IκBα degradation is both [Ca^{2 +} ]_i and p42/p44^MAPK activity dependent. (A) IκBα degradation, p42/p44^MAPK phosphorylation, and Akt phosphorylation were determined by Western blotting after 10 min of serum stimulation, using antibodies directed against IκBα (1:1,000), phospho-p42/p44 ^MAPK (Thr185/202/Tyr185/204; 1:5,000), and phospho-Akt (Ser 473; 1:5,000) and actin (1:10,000).

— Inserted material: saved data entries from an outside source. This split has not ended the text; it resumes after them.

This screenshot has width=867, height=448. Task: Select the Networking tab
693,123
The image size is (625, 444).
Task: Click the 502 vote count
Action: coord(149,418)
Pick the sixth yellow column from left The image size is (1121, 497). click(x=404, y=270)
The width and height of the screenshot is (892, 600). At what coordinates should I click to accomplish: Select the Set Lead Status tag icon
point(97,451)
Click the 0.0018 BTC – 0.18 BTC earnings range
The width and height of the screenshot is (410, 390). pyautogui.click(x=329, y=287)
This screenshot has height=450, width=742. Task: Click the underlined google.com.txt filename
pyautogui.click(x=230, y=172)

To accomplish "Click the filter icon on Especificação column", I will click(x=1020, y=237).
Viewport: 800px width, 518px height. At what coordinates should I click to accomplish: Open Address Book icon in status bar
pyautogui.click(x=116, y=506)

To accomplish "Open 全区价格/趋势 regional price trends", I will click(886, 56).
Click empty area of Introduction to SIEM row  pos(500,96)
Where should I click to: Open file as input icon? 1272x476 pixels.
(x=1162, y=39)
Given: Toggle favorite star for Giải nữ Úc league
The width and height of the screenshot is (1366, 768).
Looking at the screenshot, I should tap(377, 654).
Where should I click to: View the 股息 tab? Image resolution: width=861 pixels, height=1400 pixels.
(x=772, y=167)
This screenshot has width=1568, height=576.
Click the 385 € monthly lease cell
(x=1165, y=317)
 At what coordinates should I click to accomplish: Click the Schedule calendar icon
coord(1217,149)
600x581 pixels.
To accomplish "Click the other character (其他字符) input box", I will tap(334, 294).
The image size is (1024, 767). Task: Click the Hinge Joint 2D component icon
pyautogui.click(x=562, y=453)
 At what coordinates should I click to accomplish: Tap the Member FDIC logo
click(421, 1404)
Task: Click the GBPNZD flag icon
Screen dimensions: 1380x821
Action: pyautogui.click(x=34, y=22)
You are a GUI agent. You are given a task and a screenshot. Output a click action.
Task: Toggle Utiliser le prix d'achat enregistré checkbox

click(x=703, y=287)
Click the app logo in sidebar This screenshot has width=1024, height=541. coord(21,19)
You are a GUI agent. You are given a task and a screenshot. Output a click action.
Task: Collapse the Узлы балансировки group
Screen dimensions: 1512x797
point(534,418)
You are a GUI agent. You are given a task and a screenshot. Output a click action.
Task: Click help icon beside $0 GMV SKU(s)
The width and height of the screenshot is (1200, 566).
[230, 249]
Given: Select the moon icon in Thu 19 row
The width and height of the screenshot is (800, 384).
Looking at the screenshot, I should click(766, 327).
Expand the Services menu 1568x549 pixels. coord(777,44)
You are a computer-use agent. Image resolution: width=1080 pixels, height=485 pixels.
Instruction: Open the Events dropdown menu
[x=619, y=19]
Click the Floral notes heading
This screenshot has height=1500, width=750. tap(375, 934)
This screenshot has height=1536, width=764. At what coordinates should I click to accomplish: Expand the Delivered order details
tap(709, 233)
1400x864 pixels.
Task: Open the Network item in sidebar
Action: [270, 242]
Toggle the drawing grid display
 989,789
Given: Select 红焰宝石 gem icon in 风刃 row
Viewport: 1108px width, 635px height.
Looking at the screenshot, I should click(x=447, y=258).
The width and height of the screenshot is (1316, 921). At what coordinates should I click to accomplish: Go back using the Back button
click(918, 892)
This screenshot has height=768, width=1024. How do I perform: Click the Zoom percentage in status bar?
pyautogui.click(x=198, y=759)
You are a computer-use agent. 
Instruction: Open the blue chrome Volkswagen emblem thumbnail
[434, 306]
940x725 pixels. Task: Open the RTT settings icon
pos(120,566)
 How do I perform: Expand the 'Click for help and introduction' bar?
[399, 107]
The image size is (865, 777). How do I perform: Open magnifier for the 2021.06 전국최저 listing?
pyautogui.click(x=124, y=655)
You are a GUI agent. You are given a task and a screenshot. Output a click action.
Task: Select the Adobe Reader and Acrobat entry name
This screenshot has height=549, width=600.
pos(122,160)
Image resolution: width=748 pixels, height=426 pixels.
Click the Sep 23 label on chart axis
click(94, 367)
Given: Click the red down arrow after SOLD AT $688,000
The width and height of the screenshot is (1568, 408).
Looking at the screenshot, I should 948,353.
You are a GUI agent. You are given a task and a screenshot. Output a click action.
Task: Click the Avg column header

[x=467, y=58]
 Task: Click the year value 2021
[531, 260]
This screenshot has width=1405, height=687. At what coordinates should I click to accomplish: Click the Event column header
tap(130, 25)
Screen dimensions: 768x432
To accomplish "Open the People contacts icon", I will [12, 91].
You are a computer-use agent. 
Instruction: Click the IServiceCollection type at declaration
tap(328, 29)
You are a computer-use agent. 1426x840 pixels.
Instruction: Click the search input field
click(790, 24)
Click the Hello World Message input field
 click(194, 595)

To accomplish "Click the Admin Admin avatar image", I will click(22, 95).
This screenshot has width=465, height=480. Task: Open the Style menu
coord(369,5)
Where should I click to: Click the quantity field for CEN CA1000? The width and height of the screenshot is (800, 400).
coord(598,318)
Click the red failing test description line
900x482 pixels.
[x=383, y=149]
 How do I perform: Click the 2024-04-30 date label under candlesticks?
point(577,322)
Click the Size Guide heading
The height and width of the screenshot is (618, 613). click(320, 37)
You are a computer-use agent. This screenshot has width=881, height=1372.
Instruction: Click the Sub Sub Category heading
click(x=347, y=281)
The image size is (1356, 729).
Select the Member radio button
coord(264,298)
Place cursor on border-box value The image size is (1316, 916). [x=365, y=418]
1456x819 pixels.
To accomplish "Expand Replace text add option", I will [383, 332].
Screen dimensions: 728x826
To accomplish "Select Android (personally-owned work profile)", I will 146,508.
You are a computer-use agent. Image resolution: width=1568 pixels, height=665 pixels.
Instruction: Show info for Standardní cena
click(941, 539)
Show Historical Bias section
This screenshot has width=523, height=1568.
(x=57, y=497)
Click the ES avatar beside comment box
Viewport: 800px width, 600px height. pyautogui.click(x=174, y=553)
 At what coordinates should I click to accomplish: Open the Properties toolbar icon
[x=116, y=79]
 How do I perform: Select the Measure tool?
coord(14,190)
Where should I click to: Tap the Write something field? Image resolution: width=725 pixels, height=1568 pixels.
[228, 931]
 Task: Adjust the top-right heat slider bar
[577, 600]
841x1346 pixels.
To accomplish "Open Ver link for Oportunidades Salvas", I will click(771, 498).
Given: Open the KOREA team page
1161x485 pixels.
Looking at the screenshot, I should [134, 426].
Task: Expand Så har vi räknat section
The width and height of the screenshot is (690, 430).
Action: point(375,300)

Swiss 3T3 fibroblasts were serum starved for 24 h before serum stimulation, and the pharmacological inhibitors were added, where indicated, 20 min before the serum stimulation at the following concentrations: PD98059, 50 μM; BAPTA-AM, 10 μM; wortmannin, 100 nM. (B) The kinetics of p42/p44^MAPK and Akt activation were determined by Western blotting using anti-phospho-p42/p44 ^MAPK and anti-phospho-Akt antibodies. 24-h serum-starved 3T3 cells were stimulated by 10% FCS for indicated time points before cell lysis.

Figure 8.

p42/p44^MAPK activation is determinant for CD1 transcription and further cell cycle progression. (A) Swiss 3T3 cells were transfected with the indicated reporter vectors (NF-κB luc and −1745 CD1-luc). 24 h after serum starvation, cells were stimulated or not (ct) with 10% FCS in the absence or presence of MAPK inhibitor (PD98059, 50 μM; 20-min preincubation) or Akt inhibitor (100 nM wortmannin, 20-min preincubation) as indicated. 6 h after serum stimulation, in vitro luciferase activity was measured. Histograms are means ± SEM of triplicate values. Each experiment was performed three times. (B) Swiss 3T3 fibroblasts were serum starved for 24 h. 24 h after serum starvation, the cells were stimulated with 10% FCS for 18 h in the absence (ct) or presence of PD98059 (50 μM, 20-min preincubation). Cell cycle stage was determined by flow cytometric DNA histogram analysis of propidium iodide–stained cells.